I have a function to calculate moving average:

```void MovingAverage(double inputSeries[]
, size_t inputSize, size_t window, float* output )
```

My train of thought to do my calculation:

1. construct a loop and extract one row of `vec2D` each time
2. use the `MovingAverage` function to get output

For the first step, the 2d-vector is parsed from a csv file:

```std::vector<std::vector<std::string>> vec2D{
{"S0001","01","02","03"}, {"S0002","11","12","13"}, {"S0003","21","22","23"}
};
```

I want to extract one row of this 2D vector (say the 2nd) and store the row as a 1d vector `std::vector<double> copyRow` then calculate the moving average for each row.

```copyRow = {11,12,13}
```

I tried `vector<double> copyRow(vec2D.begin(), vec2D.end());` but it doesn’t work because the 2D vector is `std::string` type.

I also tried for loops:

```int rowN = vec2D.size();
int colN = vec2D.size();
double num;
for (int i = 0; i < rowN; i++)
{
for (int j = 0; j < colN; j++)
{
num = stod(vec2D[i][j]);
copyRow[i][j].push_back(num);
}
}
```

But it appends all values from all rows into the vector. What would be the best way to do this?

I tried `vector<double> copyRow(vec2D.begin(), vec2D.end());` but it doesn’t work because the 2D vector is string type.

You can make use of the algorithm function `std::transform` from `<algorithm>` to do this.

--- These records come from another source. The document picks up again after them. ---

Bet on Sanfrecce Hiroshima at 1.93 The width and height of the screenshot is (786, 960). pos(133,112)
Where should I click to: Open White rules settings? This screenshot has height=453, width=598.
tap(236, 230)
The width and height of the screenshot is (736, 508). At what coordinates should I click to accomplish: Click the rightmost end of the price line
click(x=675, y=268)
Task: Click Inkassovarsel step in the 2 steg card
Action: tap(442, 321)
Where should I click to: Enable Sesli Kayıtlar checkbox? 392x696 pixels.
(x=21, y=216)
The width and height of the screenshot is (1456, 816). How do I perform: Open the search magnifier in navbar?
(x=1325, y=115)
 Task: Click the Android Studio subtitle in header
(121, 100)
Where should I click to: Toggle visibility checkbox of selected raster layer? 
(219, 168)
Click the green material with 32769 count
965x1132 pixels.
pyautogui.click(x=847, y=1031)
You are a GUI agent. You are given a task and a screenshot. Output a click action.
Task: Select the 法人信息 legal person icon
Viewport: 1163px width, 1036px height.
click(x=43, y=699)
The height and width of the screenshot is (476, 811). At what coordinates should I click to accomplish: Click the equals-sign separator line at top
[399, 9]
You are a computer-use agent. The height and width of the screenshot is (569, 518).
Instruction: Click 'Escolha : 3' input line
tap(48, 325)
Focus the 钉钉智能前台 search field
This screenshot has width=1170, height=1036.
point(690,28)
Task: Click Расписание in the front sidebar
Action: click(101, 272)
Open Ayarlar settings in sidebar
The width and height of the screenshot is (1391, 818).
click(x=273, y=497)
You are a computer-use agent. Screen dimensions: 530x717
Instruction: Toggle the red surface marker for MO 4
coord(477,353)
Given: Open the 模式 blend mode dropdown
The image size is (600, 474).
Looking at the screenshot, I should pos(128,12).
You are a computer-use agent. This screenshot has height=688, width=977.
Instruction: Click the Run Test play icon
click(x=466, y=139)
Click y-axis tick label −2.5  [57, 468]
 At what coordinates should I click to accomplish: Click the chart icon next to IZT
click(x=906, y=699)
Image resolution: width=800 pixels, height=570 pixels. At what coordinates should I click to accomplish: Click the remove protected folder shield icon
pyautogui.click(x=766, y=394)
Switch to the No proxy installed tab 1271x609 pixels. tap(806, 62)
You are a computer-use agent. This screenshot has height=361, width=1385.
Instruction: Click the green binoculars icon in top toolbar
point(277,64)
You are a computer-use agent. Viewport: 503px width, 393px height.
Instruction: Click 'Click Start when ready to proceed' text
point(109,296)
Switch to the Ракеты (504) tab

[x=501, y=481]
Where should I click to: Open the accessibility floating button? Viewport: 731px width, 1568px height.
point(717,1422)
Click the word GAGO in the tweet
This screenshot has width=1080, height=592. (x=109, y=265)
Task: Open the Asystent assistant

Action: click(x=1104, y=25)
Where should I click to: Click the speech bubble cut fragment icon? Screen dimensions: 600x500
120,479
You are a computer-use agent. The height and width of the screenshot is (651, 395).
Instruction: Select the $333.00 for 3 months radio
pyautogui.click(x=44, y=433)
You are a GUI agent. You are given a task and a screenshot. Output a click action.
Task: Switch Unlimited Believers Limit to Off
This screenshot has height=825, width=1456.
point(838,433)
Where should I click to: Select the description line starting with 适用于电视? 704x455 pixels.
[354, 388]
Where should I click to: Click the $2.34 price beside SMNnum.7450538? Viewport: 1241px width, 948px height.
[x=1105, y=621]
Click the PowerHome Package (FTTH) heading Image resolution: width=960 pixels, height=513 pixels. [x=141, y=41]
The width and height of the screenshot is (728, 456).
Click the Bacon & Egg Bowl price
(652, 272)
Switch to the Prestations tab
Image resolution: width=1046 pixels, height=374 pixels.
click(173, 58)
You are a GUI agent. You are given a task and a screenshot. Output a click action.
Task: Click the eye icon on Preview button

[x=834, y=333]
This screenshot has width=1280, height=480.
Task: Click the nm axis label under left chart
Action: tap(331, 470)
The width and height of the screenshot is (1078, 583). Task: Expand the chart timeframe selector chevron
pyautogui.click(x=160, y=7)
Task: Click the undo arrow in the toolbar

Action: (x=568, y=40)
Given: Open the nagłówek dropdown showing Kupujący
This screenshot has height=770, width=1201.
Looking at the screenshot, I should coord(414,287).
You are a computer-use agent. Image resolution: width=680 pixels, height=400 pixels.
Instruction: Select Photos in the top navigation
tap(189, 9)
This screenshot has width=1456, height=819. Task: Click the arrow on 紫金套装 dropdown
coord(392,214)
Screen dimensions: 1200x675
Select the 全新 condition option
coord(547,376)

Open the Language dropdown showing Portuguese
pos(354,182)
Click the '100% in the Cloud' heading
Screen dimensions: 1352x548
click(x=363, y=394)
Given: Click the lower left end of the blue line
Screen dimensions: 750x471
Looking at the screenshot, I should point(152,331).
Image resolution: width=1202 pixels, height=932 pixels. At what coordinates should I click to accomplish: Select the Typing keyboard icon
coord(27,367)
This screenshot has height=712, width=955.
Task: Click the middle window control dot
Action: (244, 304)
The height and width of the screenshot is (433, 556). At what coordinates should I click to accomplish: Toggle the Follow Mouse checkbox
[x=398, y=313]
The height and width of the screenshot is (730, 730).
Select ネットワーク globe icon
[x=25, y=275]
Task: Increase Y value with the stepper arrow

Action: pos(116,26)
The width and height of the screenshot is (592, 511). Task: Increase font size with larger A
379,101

Since the first element of each row cannot be transformed to a `double` , you can skip it by starting from one element after begin iterator:

``` #include <algorithm> // std::transform

std::vector<double> copyRow;
// reserve memory for unwanted real locations
copyRow.reserve(vec2D.size() - 1u);

std::transform(std::cbegin(vec2D) + 1, std::cend(vec2D)
, std::back_inserter(copyRow), [](const auto& ele) {
return std::stod(ele);
});
```

(See a Demo)